AIM
Can you copy the listing word for word, starting with the line containing "Task: Click the" and going on through the line containing "(x=82, y=213)", with the pictures left out?

DATA
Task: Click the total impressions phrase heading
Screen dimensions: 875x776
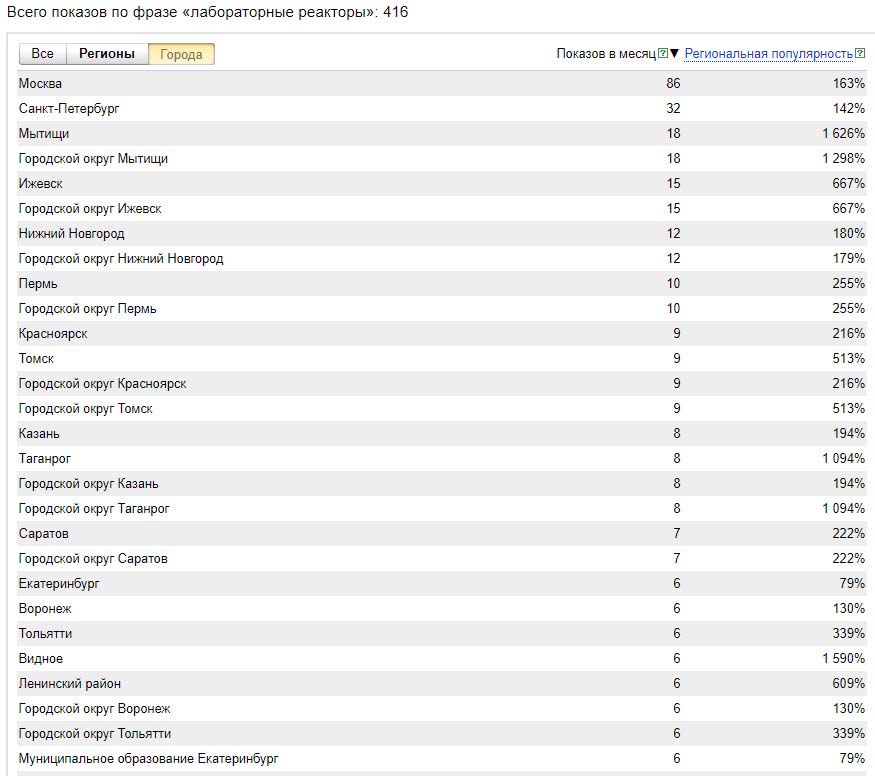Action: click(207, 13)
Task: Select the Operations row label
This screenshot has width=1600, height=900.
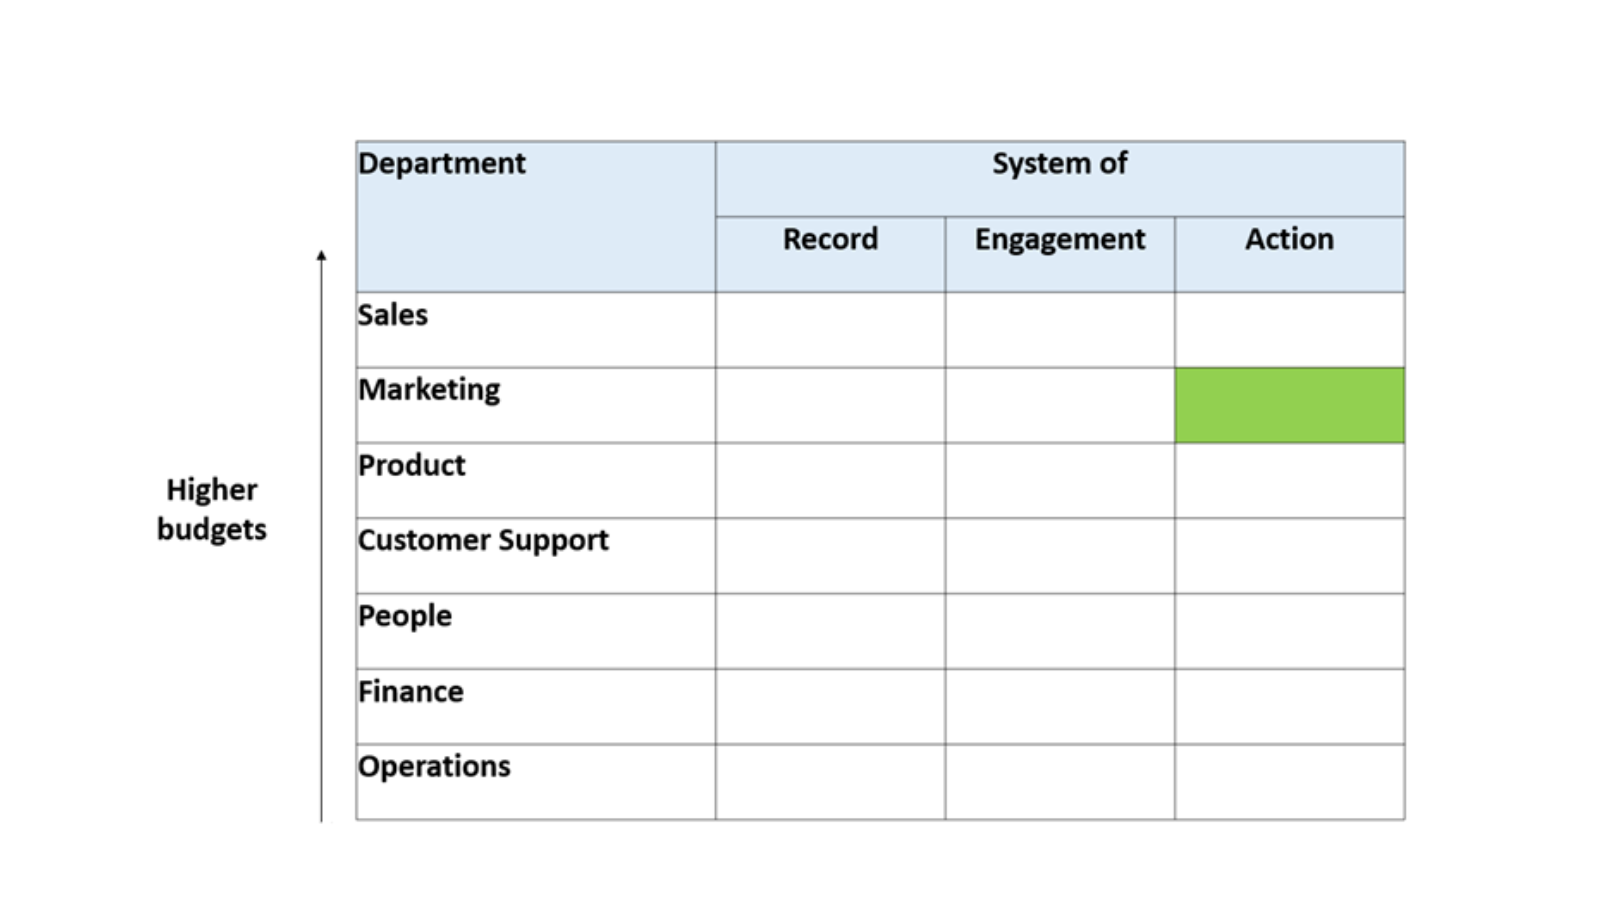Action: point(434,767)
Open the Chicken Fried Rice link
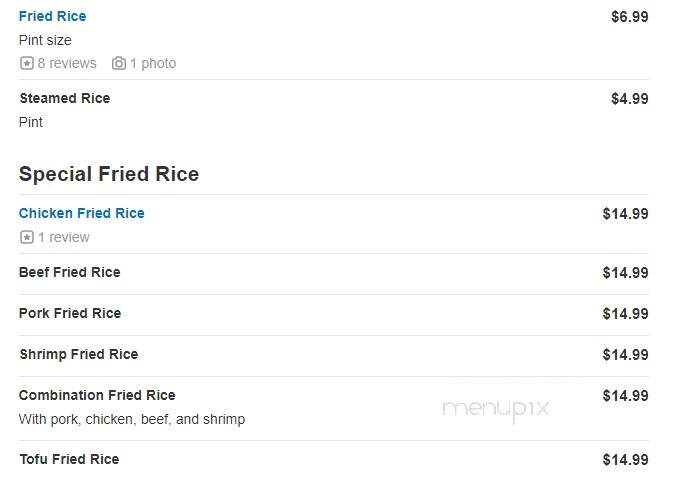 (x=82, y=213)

--

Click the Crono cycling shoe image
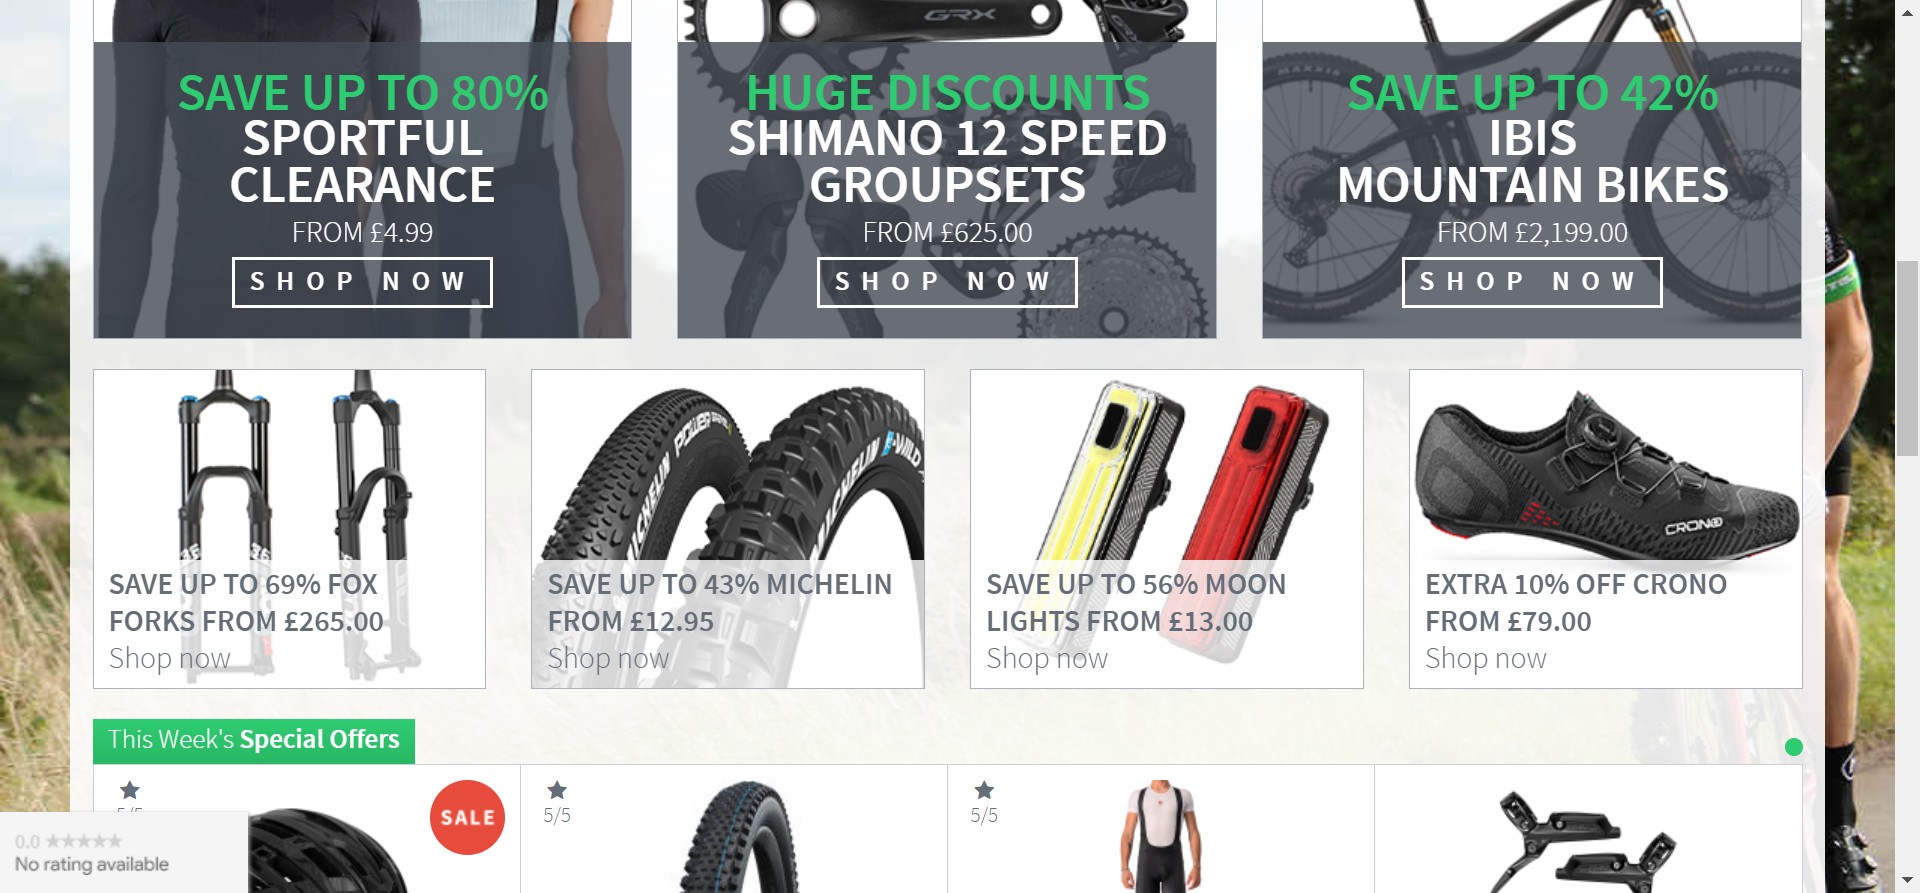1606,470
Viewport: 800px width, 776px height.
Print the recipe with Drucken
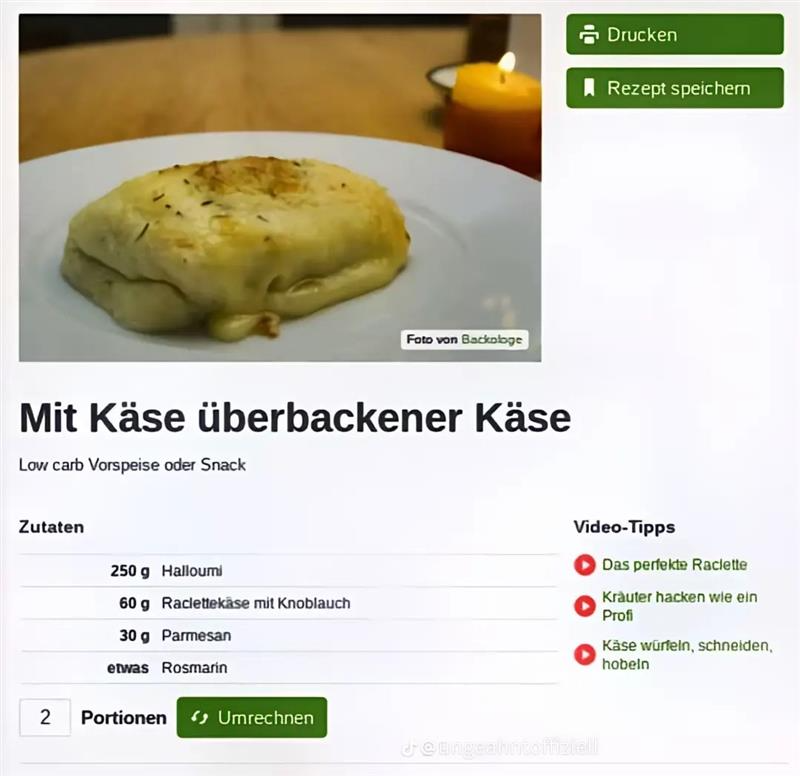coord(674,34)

RESPONSE TO THIS TASK
Task: Click the total impressions phrase heading
Screen dimensions: 875x776
Action: click(207, 13)
Task: Select the Operations row label
This screenshot has width=1600, height=900.
Action: point(434,767)
Open the Chicken Fried Rice link
 (x=82, y=213)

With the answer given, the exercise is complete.